Re: [PATCH 0/5] fs/buffer: strack reduction on async read

Luis Chamberlain <mcgrof@xxxxxxxxxx> · Fri, 31 Jan 2025 08:54:31 -0800

On Thu, Dec 19, 2024 at 03:51:34AM +0000, Matthew Wilcox wrote:
> On Wed, Dec 18, 2024 at 06:27:36PM -0800, Luis Chamberlain wrote:
> > On Wed, Dec 18, 2024 at 08:05:29PM +0000, Matthew Wilcox wrote:
> > > On Tue, Dec 17, 2024 at 06:26:21PM -0800, Luis Chamberlain wrote:
> > > > This splits up a minor enhancement from the bs > ps device support
> > > > series into its own series for better review / focus / testing.
> > > > This series just addresses the reducing the array size used and cleaning
> > > > up the async read to be easier to read and maintain.
> > > 
> > > How about this approach instead -- get rid of the batch entirely?
> > 
> > Less is more! I wish it worked, but we end up with a null pointer on
> > ext4/032 (and indeed this is the test that helped me find most bugs in
> > what I was working on):
> 
> Yeah, I did no testing; just wanted to give people a different approach
> to consider.
> 
> > [  106.034851] BUG: kernel NULL pointer dereference, address: 0000000000000000
> > [  106.046300] RIP: 0010:end_buffer_async_read_io+0x11/0x90
> > [  106.047819] Code: f2 ff 0f 1f 80 00 00 00 00 90 90 90 90 90 90 90 90 90 90 90 90 90 90 90 90 0f 1f 44 00 00 53 48 8b 47 10 48 89 fb 48 8b 40 18 <48> 8b 00 f6 40 0d 40 74 0d 0f b7 00 66 25 00 f0 66 3d 00 80 74 09
> 
> That decodes as:
> 
>    5:	53                   	push   %rbx
>    6:	48 8b 47 10          	mov    0x10(%rdi),%rax
>    a:	48 89 fb             	mov    %rdi,%rbx
>    d:	48 8b 40 18          	mov    0x18(%rax),%rax
>   11:*	48 8b 00             	mov    (%rax),%rax		<-- trapping instruction
>   14:	f6 40 0d 40          	testb  $0x40,0xd(%rax)
> 
> 6: bh->b_folio
> d: b_folio->mapping
> 11: mapping->host
> 
> So folio->mapping is NULL.
> 
> Ah, I see the problem.  end_buffer_async_read() uses the buffer_async_read
> test to decide if all buffers on the page are uptodate or not.  So both
> having no batch (ie this patch) and having a batch which is smaller than
> the number of buffers in the folio can lead to folio_end_read() being
> called prematurely (ie we'll unlock the folio before finishing reading
> every buffer in the folio).

But:

a) all batched buffers are locked in the old code, we only unlock
   the currently evaluated buffer, the buffers from our pivot are locked
   and should also have the async flag set. That fact that buffers ahead
   should have the async flag set should prevent from calling
   folio_end_read() prematurely as I read the code, no?
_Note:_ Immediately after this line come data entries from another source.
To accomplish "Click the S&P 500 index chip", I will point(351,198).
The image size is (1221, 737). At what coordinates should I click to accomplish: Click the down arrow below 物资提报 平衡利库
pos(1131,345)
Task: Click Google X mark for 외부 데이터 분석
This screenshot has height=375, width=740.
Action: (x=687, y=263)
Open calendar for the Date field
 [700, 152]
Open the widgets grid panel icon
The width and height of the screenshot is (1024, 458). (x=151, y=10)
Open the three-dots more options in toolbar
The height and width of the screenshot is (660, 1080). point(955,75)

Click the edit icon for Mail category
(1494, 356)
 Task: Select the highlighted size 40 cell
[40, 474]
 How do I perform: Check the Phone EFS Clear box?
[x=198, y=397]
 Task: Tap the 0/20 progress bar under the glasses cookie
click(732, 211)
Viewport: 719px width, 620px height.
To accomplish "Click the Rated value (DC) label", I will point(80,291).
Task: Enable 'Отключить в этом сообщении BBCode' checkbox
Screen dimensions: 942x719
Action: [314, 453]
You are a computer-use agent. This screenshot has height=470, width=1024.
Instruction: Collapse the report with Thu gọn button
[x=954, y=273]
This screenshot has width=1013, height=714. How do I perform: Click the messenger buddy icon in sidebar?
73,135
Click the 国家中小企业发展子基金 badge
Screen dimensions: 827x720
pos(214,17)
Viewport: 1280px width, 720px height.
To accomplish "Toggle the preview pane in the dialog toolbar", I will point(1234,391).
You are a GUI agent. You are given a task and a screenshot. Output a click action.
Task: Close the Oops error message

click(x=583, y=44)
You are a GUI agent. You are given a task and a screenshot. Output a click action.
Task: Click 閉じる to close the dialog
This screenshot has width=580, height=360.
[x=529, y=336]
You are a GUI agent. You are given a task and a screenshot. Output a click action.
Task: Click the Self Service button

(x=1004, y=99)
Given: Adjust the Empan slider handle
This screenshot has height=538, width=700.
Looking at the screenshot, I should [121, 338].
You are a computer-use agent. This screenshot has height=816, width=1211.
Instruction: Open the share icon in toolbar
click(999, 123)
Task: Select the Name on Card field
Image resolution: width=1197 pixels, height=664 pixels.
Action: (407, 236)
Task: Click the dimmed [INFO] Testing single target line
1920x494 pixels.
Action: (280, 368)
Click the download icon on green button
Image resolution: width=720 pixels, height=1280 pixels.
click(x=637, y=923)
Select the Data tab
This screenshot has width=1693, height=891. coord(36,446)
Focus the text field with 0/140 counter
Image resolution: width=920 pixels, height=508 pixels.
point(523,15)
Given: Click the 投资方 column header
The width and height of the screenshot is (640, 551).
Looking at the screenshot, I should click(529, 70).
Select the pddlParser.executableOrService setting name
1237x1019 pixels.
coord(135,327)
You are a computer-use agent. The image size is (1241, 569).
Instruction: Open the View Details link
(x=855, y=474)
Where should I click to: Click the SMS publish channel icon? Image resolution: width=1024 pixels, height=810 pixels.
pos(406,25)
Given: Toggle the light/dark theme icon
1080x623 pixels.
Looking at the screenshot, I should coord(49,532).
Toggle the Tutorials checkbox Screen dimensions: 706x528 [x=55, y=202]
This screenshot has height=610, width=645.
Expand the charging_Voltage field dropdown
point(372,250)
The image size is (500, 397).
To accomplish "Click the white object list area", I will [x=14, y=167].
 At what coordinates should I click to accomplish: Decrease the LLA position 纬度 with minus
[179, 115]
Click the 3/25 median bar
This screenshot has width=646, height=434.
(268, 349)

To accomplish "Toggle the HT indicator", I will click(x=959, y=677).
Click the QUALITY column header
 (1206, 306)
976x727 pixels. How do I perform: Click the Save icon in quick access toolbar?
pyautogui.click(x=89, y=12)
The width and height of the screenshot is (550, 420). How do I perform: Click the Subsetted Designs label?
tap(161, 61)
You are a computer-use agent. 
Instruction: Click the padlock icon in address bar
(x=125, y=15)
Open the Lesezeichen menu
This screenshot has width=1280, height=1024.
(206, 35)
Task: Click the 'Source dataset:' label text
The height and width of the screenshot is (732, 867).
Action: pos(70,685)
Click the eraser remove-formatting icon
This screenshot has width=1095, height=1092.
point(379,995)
b) In the case we're evaluting the last buffer, we can unlock and call
   folio_end_read(), but that seems fine given the previous batch work
   was in charge of finding candidate buffers which need a read, so in
   this case there should be no pending read.

So I don't see how we yet can call folio_end_read() prematurely.

We do however unlock the buffer in end_buffer_async_read(), but in case
of an inconsistency we simply bail on the loop, and since we only called
end_buffer_async_read() in case of the buffer being up to date, the only
iconsistency we check for is if (!buffer_uptodate(tmp)) in which case
the folio_end_read() will be called but without a success being annoted.

> Once the folio is unlocked, it can be truncated.  That's a second-order
> problem, but it's the one your test happened to hit.
> 
> 
> This should fix the problem; we always have at least one BH held in
> the submission path with the async_read flag set, so
> end_buffer_async_read() will not end it prematurely.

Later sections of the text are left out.